We’ve been improving our minds lately by watching The Jetsons (aired in 1962; set in 2062), streaming on Amazon Boomerang. Some interesting items so far…

  • the first episode has a reference to immigration; Mr. Spacely’s wife is involved in a “Martians Go Home!” campaign
  • people still use paper currency
  • Jane was 18 years old when she gave birth to Judy
  • the writers did not foresee any changes to American family culture: nobody is gay, nobody is transgender, there are no never-married “single mothers,” nobody is divorced
  • the writers did not foresee any changes to American diet. Machines prepare bacon and eggs for breakfast. International travel is supersonic, but there is no market for a restaurant serving the cuisine of a formerly exotic destination. Nobody is vegan, has a nut allergy, or asks for gluten-free pizza.
  • there is a home computer, but no network, so the digital newspaper has to be delivered as a USB stick (packet switching was developed at roughly the same time as The Jetsons)

4 thoughts on “Revisiting the Jetsons

  1. The Jetsons was aimed at children of the American family of 1960’s. No matter how into the future it was, that future will have to be based on the 1960’s family otherwise the show would not be aired.

  2. Cracked has a couple of pieces about how the Jetsons live in sky pods because the surface has been rendered uninhabitable. Didn’t you predict that computers will need to be un-networked for security reasons long before 2062?

  3. Try Porco Rosso for a family movie night. It looks to the past as the Jetsons looked to the future.

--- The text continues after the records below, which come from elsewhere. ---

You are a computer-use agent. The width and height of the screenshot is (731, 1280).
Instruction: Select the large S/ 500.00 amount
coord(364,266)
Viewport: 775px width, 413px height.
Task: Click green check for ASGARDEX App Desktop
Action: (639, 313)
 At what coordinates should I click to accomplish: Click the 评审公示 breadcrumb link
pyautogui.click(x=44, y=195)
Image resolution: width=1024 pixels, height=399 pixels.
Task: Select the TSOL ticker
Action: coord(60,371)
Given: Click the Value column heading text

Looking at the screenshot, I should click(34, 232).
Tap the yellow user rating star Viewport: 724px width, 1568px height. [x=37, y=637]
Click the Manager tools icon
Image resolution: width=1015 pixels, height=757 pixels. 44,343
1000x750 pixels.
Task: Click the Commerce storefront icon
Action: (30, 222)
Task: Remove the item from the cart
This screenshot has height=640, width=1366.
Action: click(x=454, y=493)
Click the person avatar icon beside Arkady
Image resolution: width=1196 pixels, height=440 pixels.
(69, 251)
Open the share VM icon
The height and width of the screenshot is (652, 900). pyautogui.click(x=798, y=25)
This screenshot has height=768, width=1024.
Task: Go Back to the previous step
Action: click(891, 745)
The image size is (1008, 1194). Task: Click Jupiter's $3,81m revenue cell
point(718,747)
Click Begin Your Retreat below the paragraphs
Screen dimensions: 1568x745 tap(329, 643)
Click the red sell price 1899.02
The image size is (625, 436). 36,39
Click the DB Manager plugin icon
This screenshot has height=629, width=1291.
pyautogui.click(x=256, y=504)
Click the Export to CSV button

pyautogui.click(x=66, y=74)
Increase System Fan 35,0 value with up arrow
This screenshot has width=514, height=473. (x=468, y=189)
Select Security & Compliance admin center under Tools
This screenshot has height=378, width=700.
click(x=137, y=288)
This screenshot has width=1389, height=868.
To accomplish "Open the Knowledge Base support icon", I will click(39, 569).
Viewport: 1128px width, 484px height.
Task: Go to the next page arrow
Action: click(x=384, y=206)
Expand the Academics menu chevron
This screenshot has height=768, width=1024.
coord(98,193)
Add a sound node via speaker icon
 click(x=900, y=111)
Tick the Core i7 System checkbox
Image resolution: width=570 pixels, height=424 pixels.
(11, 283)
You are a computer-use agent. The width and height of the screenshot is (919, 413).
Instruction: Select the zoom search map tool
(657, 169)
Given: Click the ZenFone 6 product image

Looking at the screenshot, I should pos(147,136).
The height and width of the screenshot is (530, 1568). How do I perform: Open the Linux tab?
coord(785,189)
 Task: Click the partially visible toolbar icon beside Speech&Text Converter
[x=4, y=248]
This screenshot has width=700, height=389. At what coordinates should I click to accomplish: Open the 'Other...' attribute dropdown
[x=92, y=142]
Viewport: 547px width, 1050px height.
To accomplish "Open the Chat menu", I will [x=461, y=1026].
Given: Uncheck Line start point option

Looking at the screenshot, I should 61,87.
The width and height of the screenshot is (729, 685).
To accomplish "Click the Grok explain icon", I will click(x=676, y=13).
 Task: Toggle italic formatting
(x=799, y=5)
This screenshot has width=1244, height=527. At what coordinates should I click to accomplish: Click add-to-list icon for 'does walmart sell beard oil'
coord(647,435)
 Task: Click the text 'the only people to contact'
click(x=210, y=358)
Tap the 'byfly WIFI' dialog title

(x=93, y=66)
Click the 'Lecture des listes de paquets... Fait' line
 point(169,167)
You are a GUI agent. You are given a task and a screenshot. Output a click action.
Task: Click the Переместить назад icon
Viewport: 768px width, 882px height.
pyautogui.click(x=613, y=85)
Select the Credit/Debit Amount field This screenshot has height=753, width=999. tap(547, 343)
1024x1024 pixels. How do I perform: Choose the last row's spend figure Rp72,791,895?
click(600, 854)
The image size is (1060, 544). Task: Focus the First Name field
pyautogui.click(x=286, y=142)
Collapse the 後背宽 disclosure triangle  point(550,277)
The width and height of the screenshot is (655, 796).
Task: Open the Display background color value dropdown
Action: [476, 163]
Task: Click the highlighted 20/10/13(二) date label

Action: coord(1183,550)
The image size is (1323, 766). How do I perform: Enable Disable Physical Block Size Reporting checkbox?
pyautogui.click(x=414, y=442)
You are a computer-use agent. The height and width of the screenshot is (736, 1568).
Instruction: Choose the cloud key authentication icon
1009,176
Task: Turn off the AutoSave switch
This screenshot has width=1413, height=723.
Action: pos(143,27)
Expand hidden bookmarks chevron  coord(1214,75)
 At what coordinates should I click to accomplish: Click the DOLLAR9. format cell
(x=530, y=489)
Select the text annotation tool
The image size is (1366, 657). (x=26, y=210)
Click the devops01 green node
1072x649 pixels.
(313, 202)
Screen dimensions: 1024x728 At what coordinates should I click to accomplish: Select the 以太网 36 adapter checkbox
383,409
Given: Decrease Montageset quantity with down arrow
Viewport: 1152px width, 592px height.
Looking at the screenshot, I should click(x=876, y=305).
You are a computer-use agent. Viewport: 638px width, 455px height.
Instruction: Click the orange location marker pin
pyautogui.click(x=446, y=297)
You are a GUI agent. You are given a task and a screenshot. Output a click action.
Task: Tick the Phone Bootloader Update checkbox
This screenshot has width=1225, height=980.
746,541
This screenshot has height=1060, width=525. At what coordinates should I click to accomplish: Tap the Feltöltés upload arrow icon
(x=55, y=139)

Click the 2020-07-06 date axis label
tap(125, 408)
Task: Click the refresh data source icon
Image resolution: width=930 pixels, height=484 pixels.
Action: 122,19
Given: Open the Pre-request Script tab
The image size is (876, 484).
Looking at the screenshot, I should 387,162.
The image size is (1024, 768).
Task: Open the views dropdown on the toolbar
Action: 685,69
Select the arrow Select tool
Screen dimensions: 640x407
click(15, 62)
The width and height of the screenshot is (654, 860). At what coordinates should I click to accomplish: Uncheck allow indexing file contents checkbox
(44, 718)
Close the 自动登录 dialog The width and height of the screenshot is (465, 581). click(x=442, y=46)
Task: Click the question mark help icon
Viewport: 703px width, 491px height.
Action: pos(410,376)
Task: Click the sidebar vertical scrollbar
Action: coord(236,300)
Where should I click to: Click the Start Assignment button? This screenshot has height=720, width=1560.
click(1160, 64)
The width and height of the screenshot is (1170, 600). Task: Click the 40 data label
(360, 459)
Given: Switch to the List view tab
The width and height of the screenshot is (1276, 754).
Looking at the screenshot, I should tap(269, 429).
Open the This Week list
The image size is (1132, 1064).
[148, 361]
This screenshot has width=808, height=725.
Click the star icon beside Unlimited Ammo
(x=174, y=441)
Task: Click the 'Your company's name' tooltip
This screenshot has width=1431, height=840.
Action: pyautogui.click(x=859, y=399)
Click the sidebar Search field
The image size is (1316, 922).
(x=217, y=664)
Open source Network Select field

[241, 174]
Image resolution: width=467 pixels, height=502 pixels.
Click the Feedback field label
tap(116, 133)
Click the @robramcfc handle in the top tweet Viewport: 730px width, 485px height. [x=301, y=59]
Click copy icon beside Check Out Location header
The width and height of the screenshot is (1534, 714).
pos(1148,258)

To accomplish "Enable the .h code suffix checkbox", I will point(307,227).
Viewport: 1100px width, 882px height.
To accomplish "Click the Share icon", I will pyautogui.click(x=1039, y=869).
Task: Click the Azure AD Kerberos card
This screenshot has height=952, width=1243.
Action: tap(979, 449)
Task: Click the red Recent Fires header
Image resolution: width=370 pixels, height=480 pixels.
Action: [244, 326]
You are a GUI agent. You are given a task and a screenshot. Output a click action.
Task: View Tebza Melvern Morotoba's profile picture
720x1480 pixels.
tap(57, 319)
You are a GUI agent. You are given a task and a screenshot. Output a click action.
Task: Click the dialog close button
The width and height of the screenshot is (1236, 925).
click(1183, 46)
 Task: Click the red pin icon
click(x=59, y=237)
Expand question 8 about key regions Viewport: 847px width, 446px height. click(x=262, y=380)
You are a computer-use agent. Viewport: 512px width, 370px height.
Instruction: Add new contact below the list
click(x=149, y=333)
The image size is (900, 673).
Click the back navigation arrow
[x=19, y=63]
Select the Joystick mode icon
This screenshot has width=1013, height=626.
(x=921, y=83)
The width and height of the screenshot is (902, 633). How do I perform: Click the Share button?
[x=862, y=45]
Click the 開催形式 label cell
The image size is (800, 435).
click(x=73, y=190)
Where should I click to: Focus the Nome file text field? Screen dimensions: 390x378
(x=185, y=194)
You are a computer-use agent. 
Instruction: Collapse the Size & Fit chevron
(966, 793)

    It is a piratical aeronautics movie.

  4. Before he was very famous and way before he was unpersoned, Louis CK gave an interview where he criticized comedians who prepared for their sets by watching television and smoking pot. The specific example he gave was a comedian who watched The Jetsons and then went on stage with the observation that all George did for a living was push buttons, yet he was exhausted and complained about his job. CK’s point was that it was The Jetsons’ writers who intentionally did this, so it wasn’t any great observation on the part of the comedian.